After a climax of the first motive a frolicking theme begins (in English horn and violas). If we were forced to guess, we could see here the dandy devil, with pointed mustachios, frisking about. It is probably another guise of the second motive which presently appears in the bass. A little later, dolce amabile in a madrigal of wood and strings, we may see the gentlemanly devil, the gallant. With a crash of chord and a roll of cymbals re-enters the first motive, to flickering harmonies of violins, harp and flutes, taken up by succeeding voices, all in the whole-tone scale. Hurrying to a clamorous height, the pace glides into a Movimento di Valzer, in massed volume, with the frolicking figure in festive array.

To softest tapping of lowest strings and drums, a shadow of the second figure passes here and there, with a flash of harp. Soon, in returning merriment, it is coursing in unison strings (against an opposite motion in the wood).

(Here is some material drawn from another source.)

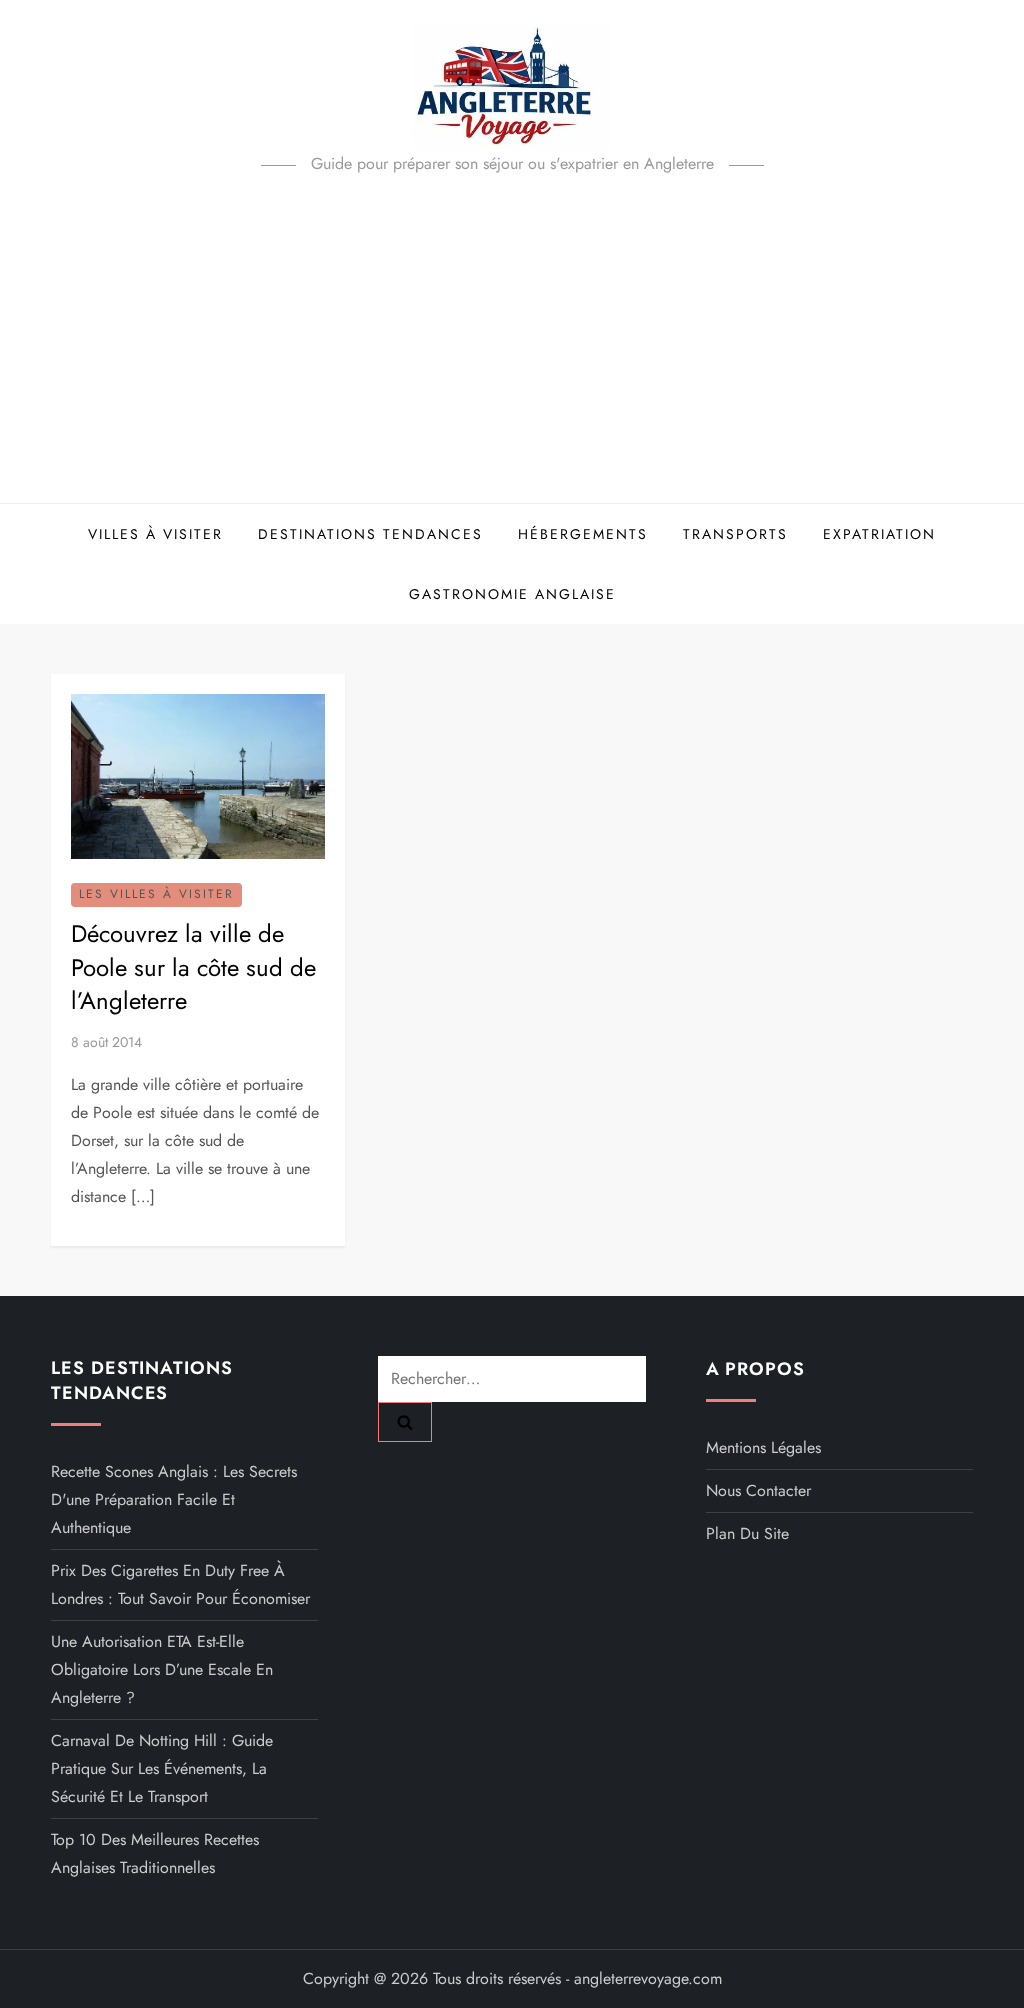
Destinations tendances (370, 534)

At the height of revel, as the strings are holding a trembling chord, a sprightly Gallic tune of the street pipes in the reed, with intermittent flash of the harp, and, to be sure, an unfamiliar tang of harmonies and strange perversions of the tune.[86] In the midst is the original flickering figure. As the whole chorus is singing the tune at the loudest, the brass breaks into another traditional air of the Revolutionary Song of 1789.[87] While the trip is still ringing in the strings, a lusty chorus breaks into the song[88] "La Carmagnole," against a blast of the horns in a guise of the first motive.

Grim guises of the main figures (in inverted profile) are skulking about to uncanny harmonies. A revel of new pranks dies down to chords of muted horns, amid flashing runs of the harp, with a long roll of drums. Here Grave in solemn pace, violas and bassoon strike an ecclesiastical incantation, answered by the organ. Presently a Gregorian plain chant begins solemnly in the strings aided by the organ while a guise of the second profane motive intrudes. Suddenly in quick pace against a fugal tread of lower voices, a light skipping figure dances in the high wood. And now loud trumpets are saucily blowing the chant to the quick step, echoed by the wood. And we catch the wicked song of the street (in the English horn) against a legend of hell in lower voices.[89]

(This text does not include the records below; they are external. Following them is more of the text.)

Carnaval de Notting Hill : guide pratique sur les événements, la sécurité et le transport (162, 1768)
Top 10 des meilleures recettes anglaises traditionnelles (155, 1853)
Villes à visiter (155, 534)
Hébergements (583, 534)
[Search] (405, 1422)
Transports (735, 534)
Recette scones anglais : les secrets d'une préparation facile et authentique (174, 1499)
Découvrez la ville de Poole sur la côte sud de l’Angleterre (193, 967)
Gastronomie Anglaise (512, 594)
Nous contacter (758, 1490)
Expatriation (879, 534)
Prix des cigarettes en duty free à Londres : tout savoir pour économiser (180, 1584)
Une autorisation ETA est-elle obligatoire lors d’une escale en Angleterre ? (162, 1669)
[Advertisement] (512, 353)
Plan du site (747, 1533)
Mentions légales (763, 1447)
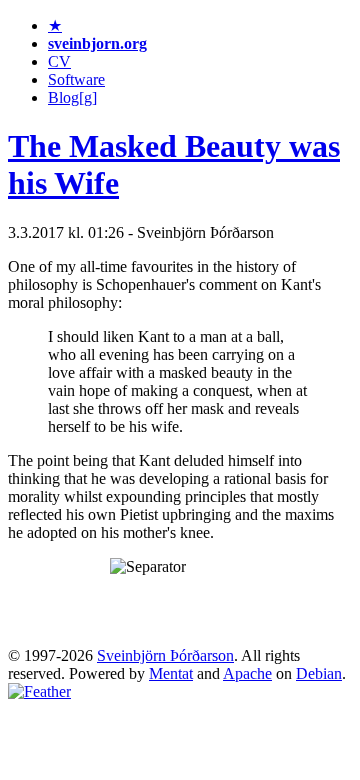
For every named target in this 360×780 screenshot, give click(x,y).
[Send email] (39, 691)
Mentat (171, 673)
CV (59, 61)
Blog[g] (72, 97)
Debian (319, 673)
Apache (247, 673)
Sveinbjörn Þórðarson (165, 655)
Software (76, 79)
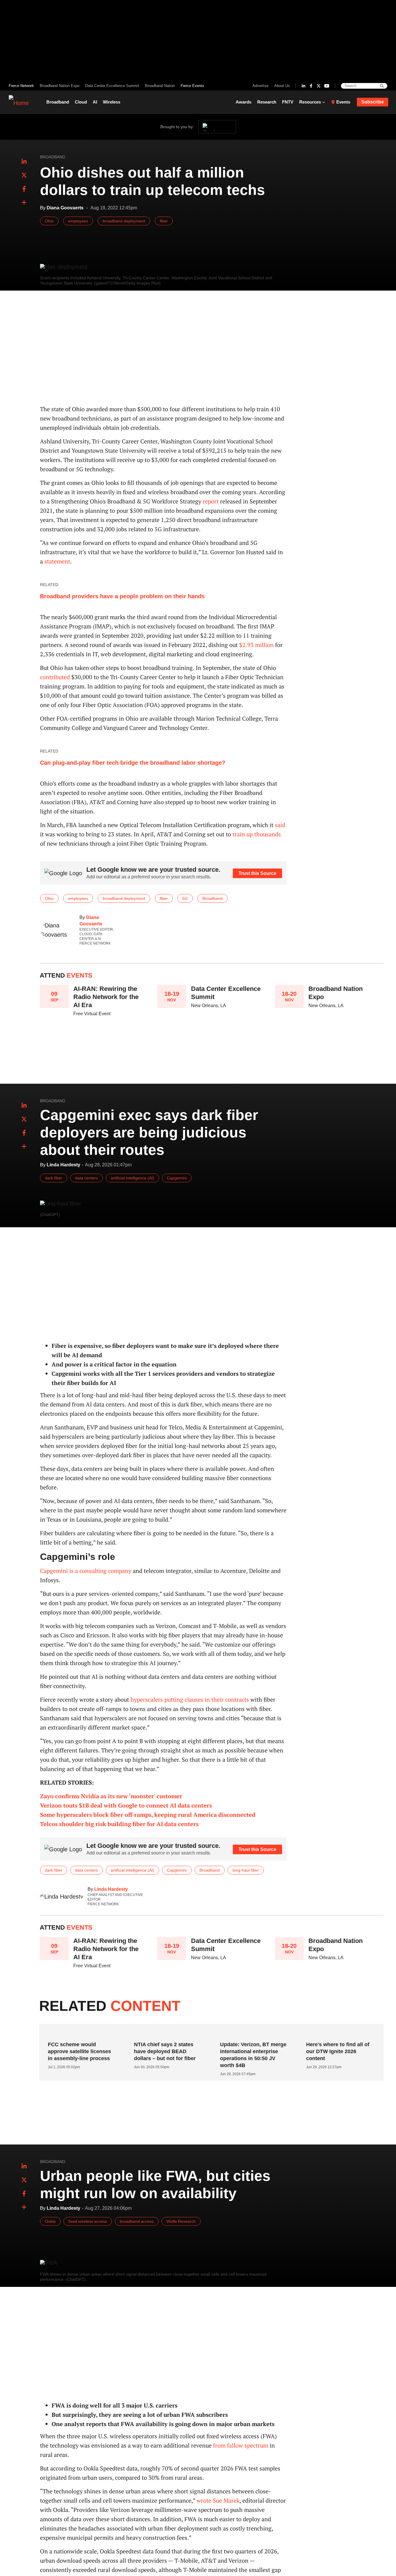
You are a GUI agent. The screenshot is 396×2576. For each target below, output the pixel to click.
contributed (55, 677)
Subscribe (372, 101)
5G (185, 898)
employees (78, 221)
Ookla (50, 2221)
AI (95, 101)
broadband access (137, 2221)
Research (266, 101)
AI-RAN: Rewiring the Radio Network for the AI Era (106, 997)
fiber (164, 221)
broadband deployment (124, 221)
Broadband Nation (160, 86)
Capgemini (177, 1178)
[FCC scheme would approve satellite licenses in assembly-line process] (80, 2033)
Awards (243, 101)
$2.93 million (256, 645)
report (211, 501)
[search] (382, 86)
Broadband (57, 101)
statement (57, 561)
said (280, 825)
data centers (86, 1178)
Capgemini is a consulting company (85, 1571)
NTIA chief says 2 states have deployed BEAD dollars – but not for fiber (165, 2051)
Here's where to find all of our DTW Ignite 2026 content (337, 2051)
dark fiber (53, 1178)
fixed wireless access (87, 2221)
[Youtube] (326, 85)
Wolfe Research (181, 2221)
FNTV (287, 101)
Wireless (111, 101)
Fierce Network (21, 86)
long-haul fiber (245, 1870)
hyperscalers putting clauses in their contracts (189, 1699)
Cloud (81, 101)
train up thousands (256, 834)
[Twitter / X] (319, 86)
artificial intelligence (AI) (132, 1178)
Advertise (260, 86)
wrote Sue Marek (218, 2500)
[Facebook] (311, 86)
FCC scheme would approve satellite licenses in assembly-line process (79, 2051)
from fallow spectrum (240, 2445)
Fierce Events (192, 86)
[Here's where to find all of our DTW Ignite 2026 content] (338, 2033)
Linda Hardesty (111, 1889)
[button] (24, 203)
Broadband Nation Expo (59, 86)
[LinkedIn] (303, 86)
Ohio (49, 221)
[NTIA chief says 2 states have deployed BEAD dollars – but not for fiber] (166, 2033)
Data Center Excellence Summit (112, 86)
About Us (282, 86)
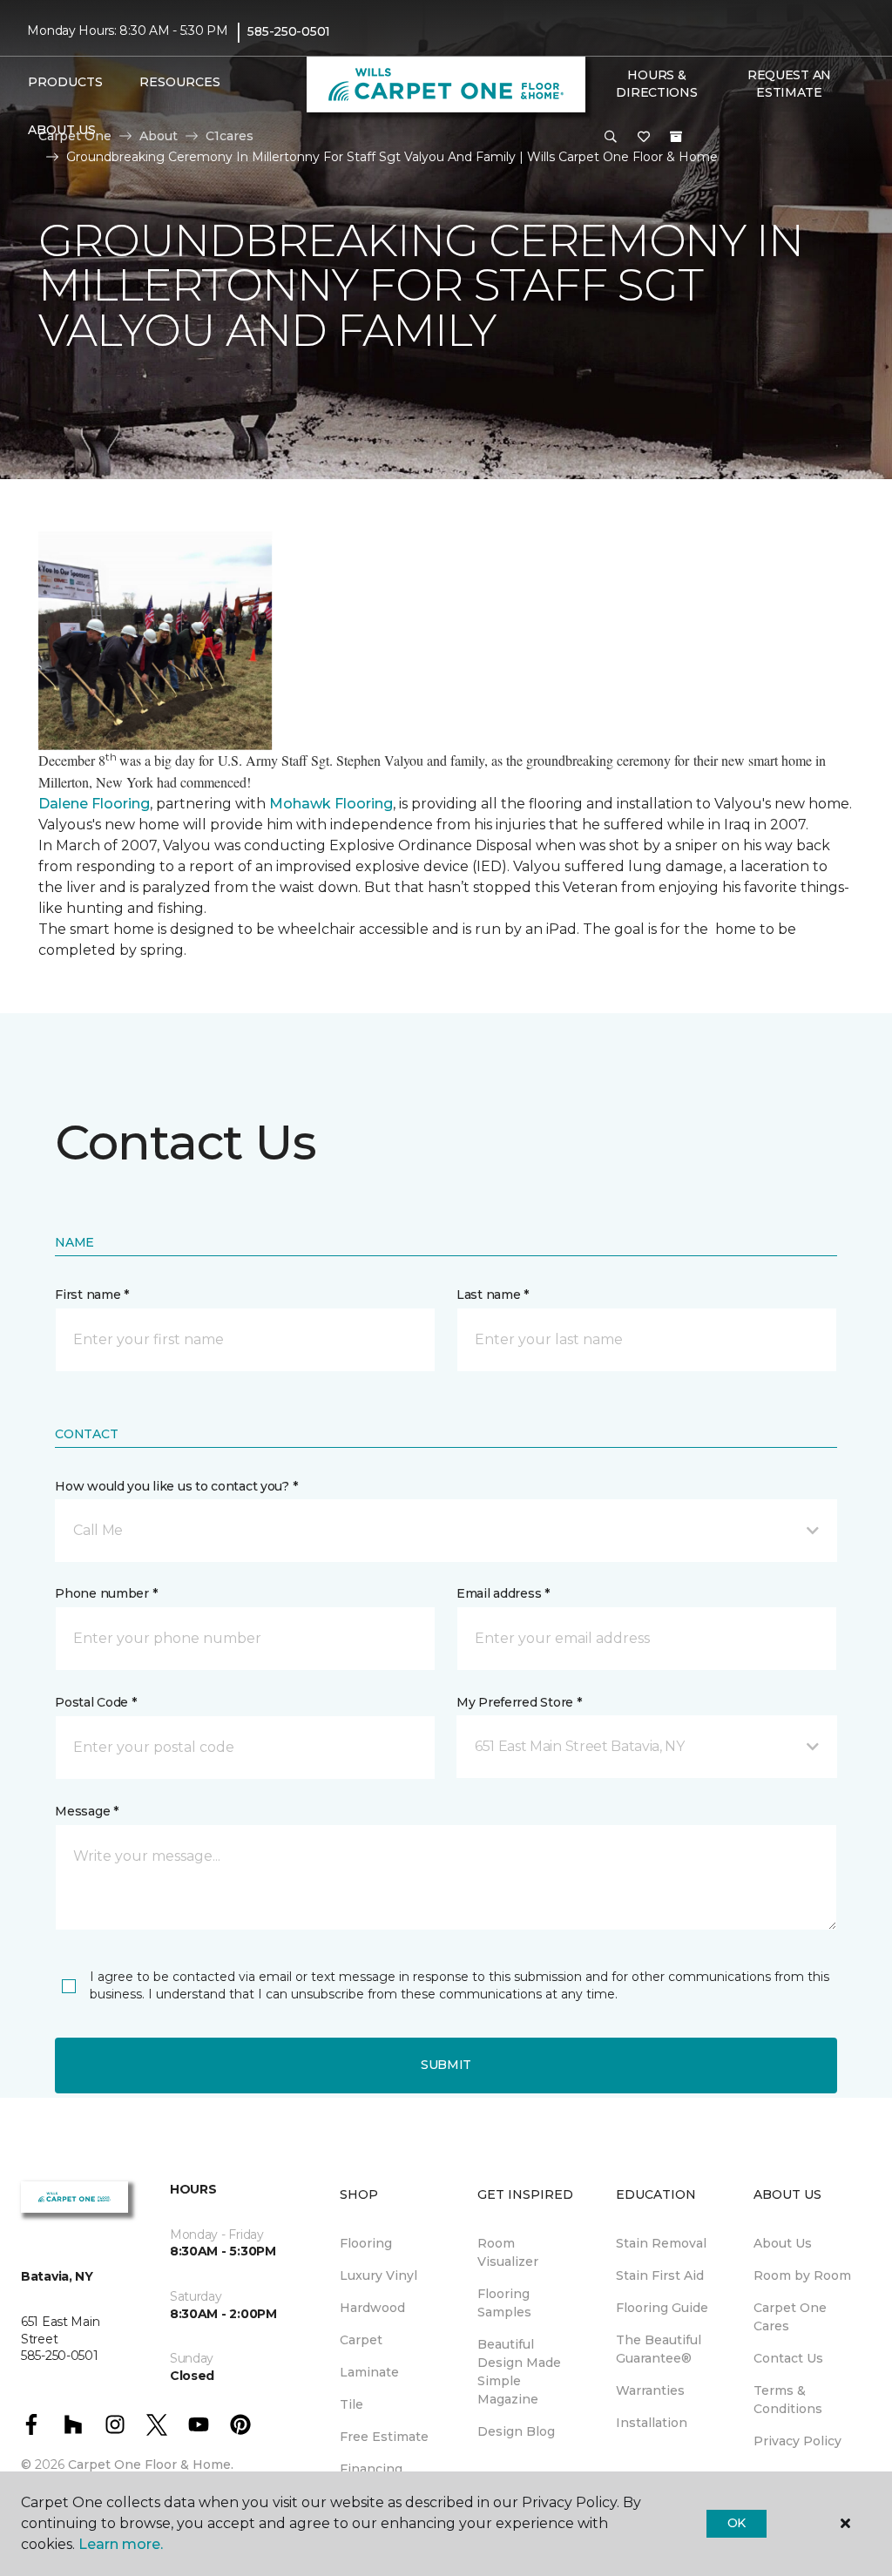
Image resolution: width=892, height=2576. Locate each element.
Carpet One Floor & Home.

In still livelier pace the reeds sound the street song against a trip of strings, luring the other voices into a furious chorus. All at once, the harp and violins strike the midnight hour to a chord of horns, while a single impish figure dances here or there. To trembling strings and flashing harp the high reed pipes again the song of the Boulevard, echoed by low bassoons.

In rapidest swing the original main motives now sing a joint verse in a kind of reprise, with the wild shriek at the end of the line, to a final crashing height. The end comes with dashes of the harp, betwixt pausing chords in the high wood, with a final stifled note.

FOOTNOTES

[[1]] The "Dante" Symphony of Liszt was written between 1847 and 1855; the "Faust" Symphony between 1854 and 1857. Wagner finished the text of Tristan und Isolde in 1857; the music was not completed until 1859. In 1863 was published the libretto of the Nibelungen-Ring. In 1864 Wagner was invited by King Ludwig of Bavaria to complete the work in Munich.

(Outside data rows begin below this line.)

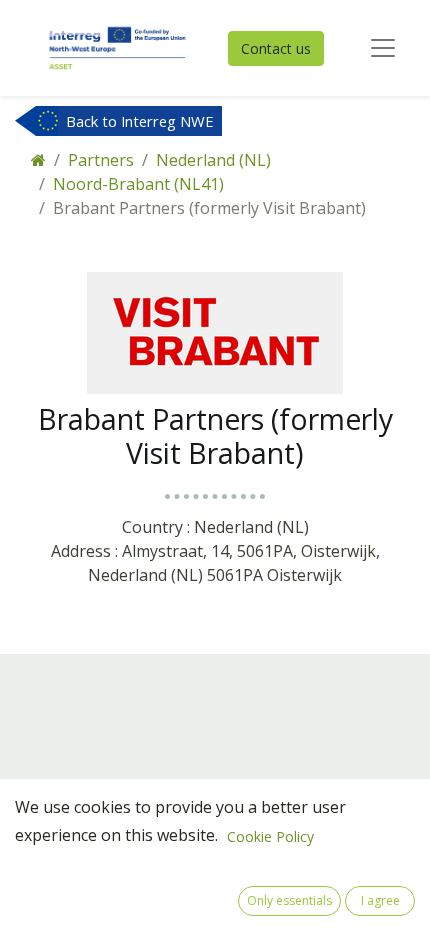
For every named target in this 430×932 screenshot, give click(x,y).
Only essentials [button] (289, 900)
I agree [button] (380, 900)
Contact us (276, 48)
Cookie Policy (270, 836)
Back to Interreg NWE (140, 121)
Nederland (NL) (213, 160)
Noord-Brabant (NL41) (138, 184)
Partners (101, 160)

[[2]] In literature this movement is most marked, as may be seen by contrasting the tone of Goethe with that of Sudermann; by noting the decadence from the stories of a Chamisseau and Immermann to those of a Gottfried Keller; from the novels of Freytag to the latest of Frenssen and Arthur Schnitzler; from the poems of Heine to those of Hoffmansthal, author of the text of Strauss' later operas.

Or, contrast merely the two typical dramas of love, Goethe's "Faust" and Wagner's "Tristan and Isolde."